I'm not using the word "information" in any unusual way. Merriam-Webster online defines information as: knowledge that you get about someone or something : facts or details about a subject.

"the information will end up leaking through your lines" means just what it says. If you're involved in a public discussion on the forum and a member you have on ignore is also involved, information from the ignored posts will end up leaking through to you in the form of their posts being quoted, replied to, or from the general direction the discussion ends up taking. And from my understanding, the main reason you have people on ignore is because the information they post upsets you, either in what they're saying or how they're saying it.

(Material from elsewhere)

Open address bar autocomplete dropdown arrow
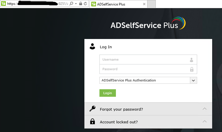This screenshot has height=132, width=222. tap(76, 4)
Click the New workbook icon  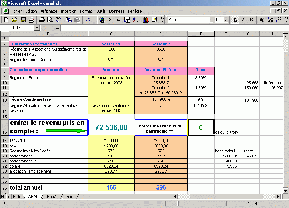pos(6,20)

I don't really understand what you're asking. There are more than a couple people in these discussion boards from whom I have gotten the impression would prefer I not engage them- so I don't engage them. I do not feel like this prevents me from participating in discussions. I work around it, primarily because I can't imagine feeling so entitled to the attention of other people that I feel like ALL people owe it to me to pay attention to me regardless of how much I offend them. Honestly- it seems to me like most people here do have tendencies to interact more with certain people than with others. It goes on all the time- individuals avoiding each other. It's just that copious amounts of attention aren't drawn to it because usually the person (who isn't getting the attention they want from certain individuals) isn't make a huge public spectacle of it.

My question to you was: how does someone with rigid boundaries participate in public discussion and take responsibility for those boundaries without forcing everyone to abide by those same rigid boundaries?

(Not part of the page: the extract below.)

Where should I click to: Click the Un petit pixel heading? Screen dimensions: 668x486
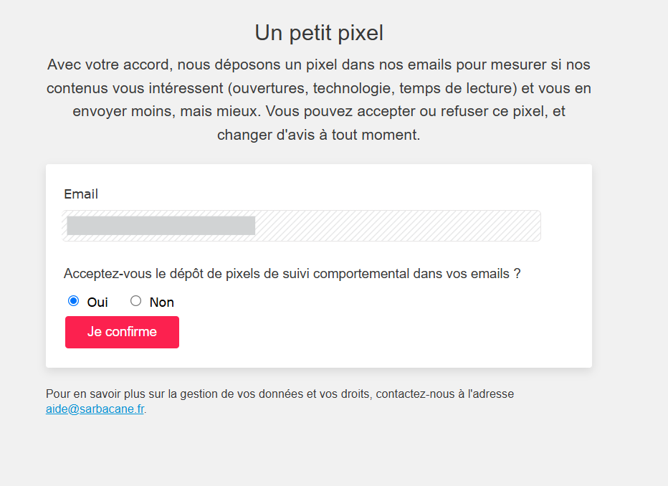[x=319, y=33]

From the above quote, I take it that you define taking responsibility for your rigid boundaries as:
1) not engaging with the people who have given you the impression that they don't want you to engage with them
2) not feeling entitled to other people's attention regardless of how much you offend them

Is that correct?

Because it looks to me like it's actually how you expect other people to treat you. Especially the last part in your quote about making a huge public spectacle. It seems to me that you're not talking about yourself and what you feel your responsibilities are, you're talking about what you expect from the people you've put on ignore and how you feel about whatever information has leaked through your rigid lines. How else would you know that a huge public spectacle has been made unless unwanted information was leaking through? And besides, it usually takes at least two people to make a huge public spectacle. But I'm not all that interested in what you think other people's responsibilities are in this situation, I'm asking you what you think your responsibilities are in this situation. You said:
I'm okay with those rigid lines being there, and take responsibility for it in my own life with my relationships to others.
And I asked: how does someone with rigid boundaries participate in public discussion and take responsibility for those boundaries without forcing everyone to abide by those same rigid boundaries?
In other words, in a perfect world, the people on ignore could post whatever they wanted pertaining to the discussion at hand, because you wouldn't see it. You could participate in the discussion, they could participate in the discussion, everyone would be happy. But this isn't a perfect world. Information leaks through. If the information upsets you, what's the responsible thing to do, in your opinion?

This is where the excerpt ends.